Authorities in China’s unruly western region of Xinjiang have reduced the sentences of 11 people jailed for threatening state security after declaring the success of a deradicalization program, Xinhua news agency reported.
Hundreds of people have been killed in violence in Xinjiang in the past few years. The government blames the unrest on Muslim militants who want to establish an independent state called East Turkestan for minority Uighurs, a mostly Muslim people from Xinjiang who speak a Turkic language.
Seven of the convicts had their life sentences reduced to jail terms ranging from 19.5 years to 20 years, including people convicted of instigating “secessionist activities” or participating in terror attacks, Xinhua said late on Tuesday.
The other four had their jail terms cut by six months from initial sentences ranging from eight years to 15 years, it added.
A spokesman for the main Uighur exile group dismissed the report as “political propaganda.”
Xinjiang Uygur Autonomous Region Chairman Shohrat Zakir was quoted by Xinhua as saying that the region’s jails had been very successful in recent years at their deradicalization efforts, with a “majority” of convicts becoming law-abiding citizens.
Efforts need to continue in this regard with a focus on those convicted for harming state security, he added.
Xinhua said this had been accomplished by inviting religious leaders and scholars to talk to prisoners about “correct religious belief.”
The report said one of the convicts, Memet Tohti Memet Rozi, had close contact with the East Turkestan Islamic Movement, the group Beijing blames for much of the violence in Xinjiang, and the Taliban in Afghanistan, where he helped train people from Xinjiang to become militants.
“I could not hold back my tears when I learned of the commutation,” Xinhua quoted him as saying. “I’m now split with all separatists and terrorists and will strive to become a law-abiding citizen.”
Reuters was unable to reach officials in Xinjiang for comment, or any family members of the convicts to verify their stories.
World Uyghur Congress spokesman Dilxat Raxit said news of the commutations was designed as a “political propaganda tool” to cover up the government’s use of the term extremist to repress the Uighur people.
“Be aware that China is using the so-called commutations to mislead the international community and continues to use antiterrorism to step up its repression,” he said in an e-mailed statement.
In other developments, Sichuan Province has ordered shopkeepers to hand in portraits of the Dalai Lama, state-run media said yesterday, quoting Beijing experts likening the Nobel laureate to former Iraqi president Saddam Hussein.
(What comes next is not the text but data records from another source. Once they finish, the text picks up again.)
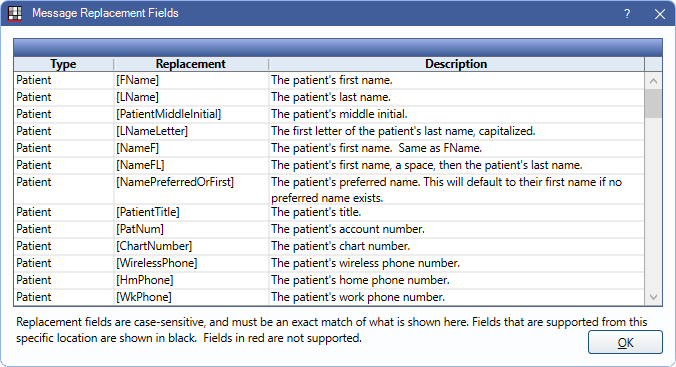Image resolution: width=676 pixels, height=367 pixels.
Task: Click the application icon in title bar
Action: [x=15, y=13]
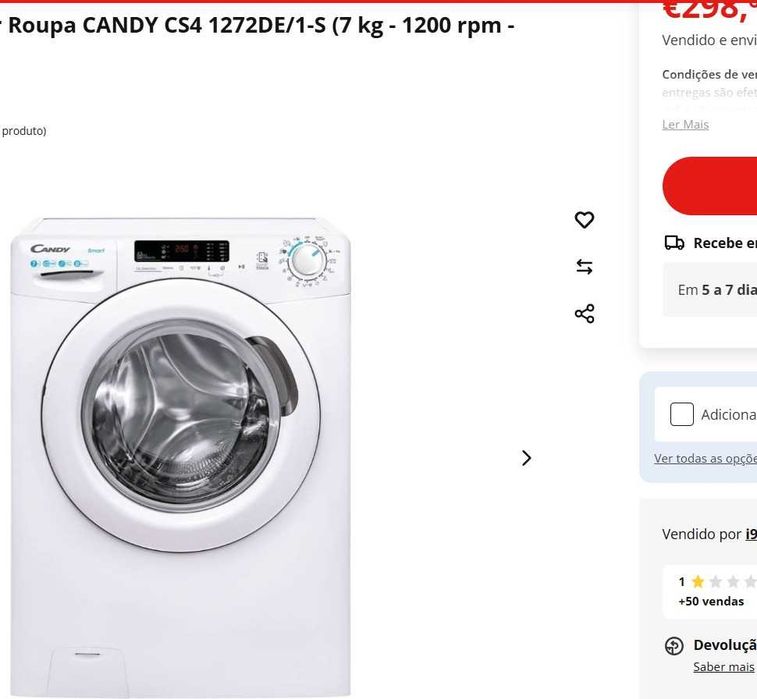Show next product image with chevron
757x699 pixels.
527,458
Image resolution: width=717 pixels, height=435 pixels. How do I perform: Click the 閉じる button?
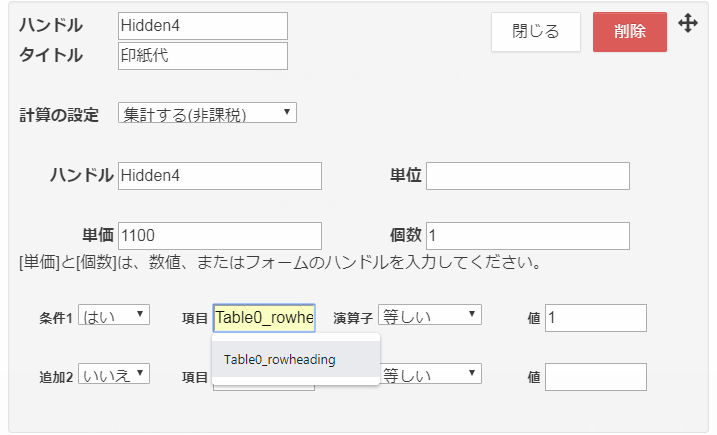(536, 32)
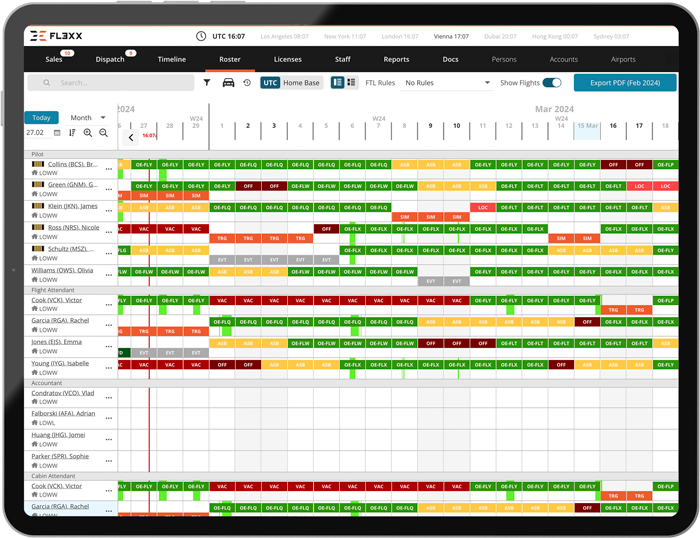Switch to Home Base time option

301,83
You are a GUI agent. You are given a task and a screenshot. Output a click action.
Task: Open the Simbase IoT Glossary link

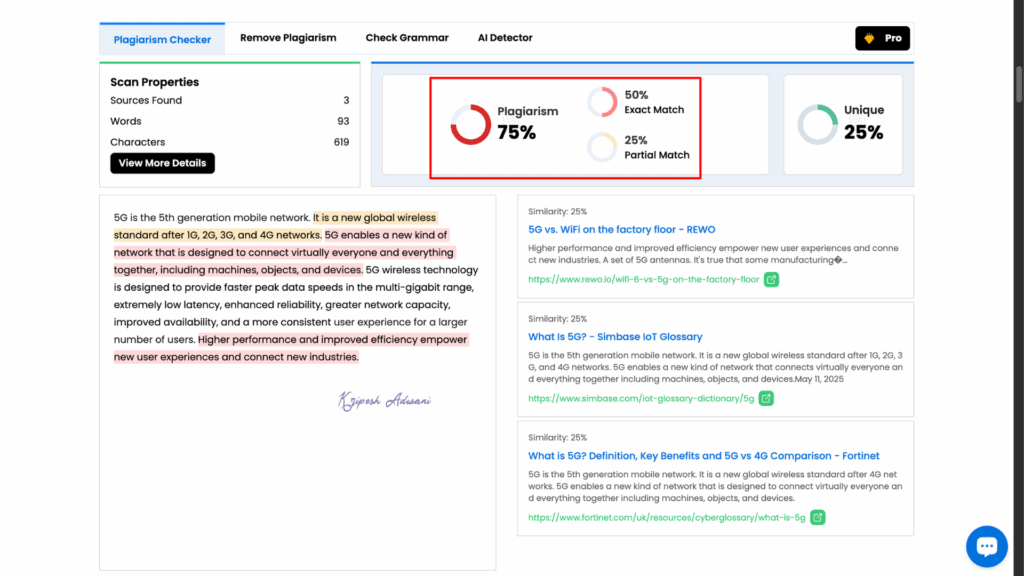coord(616,337)

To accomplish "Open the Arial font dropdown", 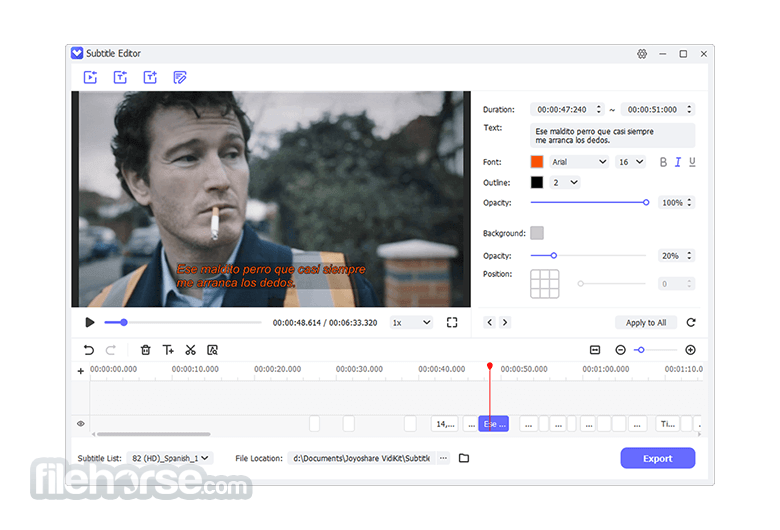I will click(x=579, y=162).
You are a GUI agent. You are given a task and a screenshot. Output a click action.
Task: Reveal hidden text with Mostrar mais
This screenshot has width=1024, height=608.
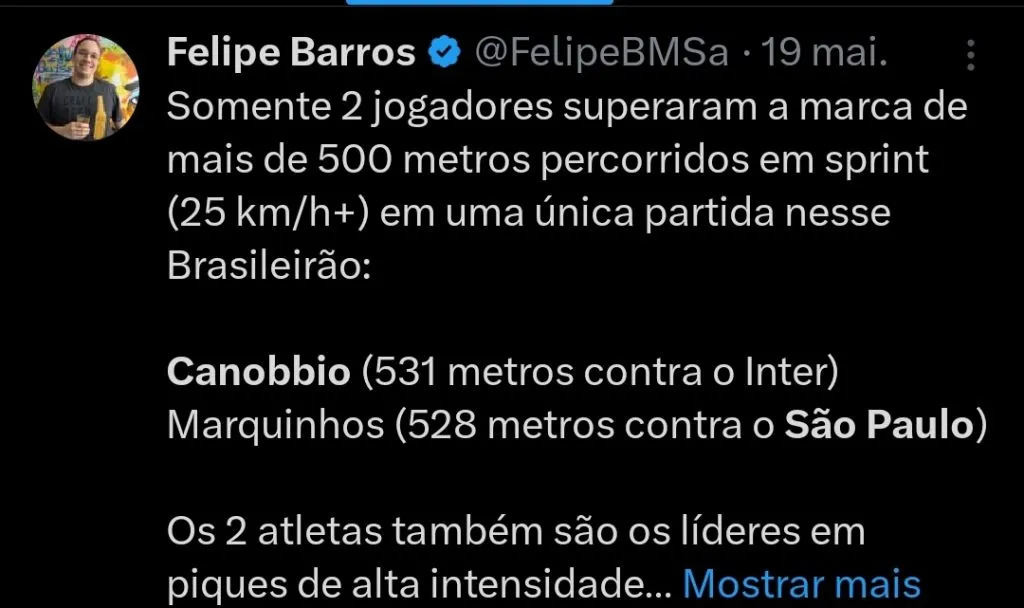(798, 581)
Sichuan, which includes several ethnically Tibetan areas, set up a “law enforcement squad” of cultural bureau personnel, police and other officials to enforce the drive, the Global Times newspaper reported.
The aim was to “crack down on pornography and illegal publications, which include portraits of the Dalai Lama” ahead of the Lunar New Year, it quoted Gou Yadong, director of the provincial publicity department, as saying.
People were more than welcome to put on show pictures of the country’s past and present leaders, he added, referring to former heads of the Chinese Communist Party.
The Global Times also cited Lian Xiangmin (廉湘民), of the China Tibetology Research Center in Beijing, as saying that for Chinese, hanging the Dalai Lama’s picture has the same effect as displaying Hussein’s image would have for people in the US.
Beijing brands the Dalai Lama a dangerous separatist, despite his repeated statements condemning violence, and in Tibet it tightly controls images of him as part of what many Tibetans see as official repression of their religion and culture.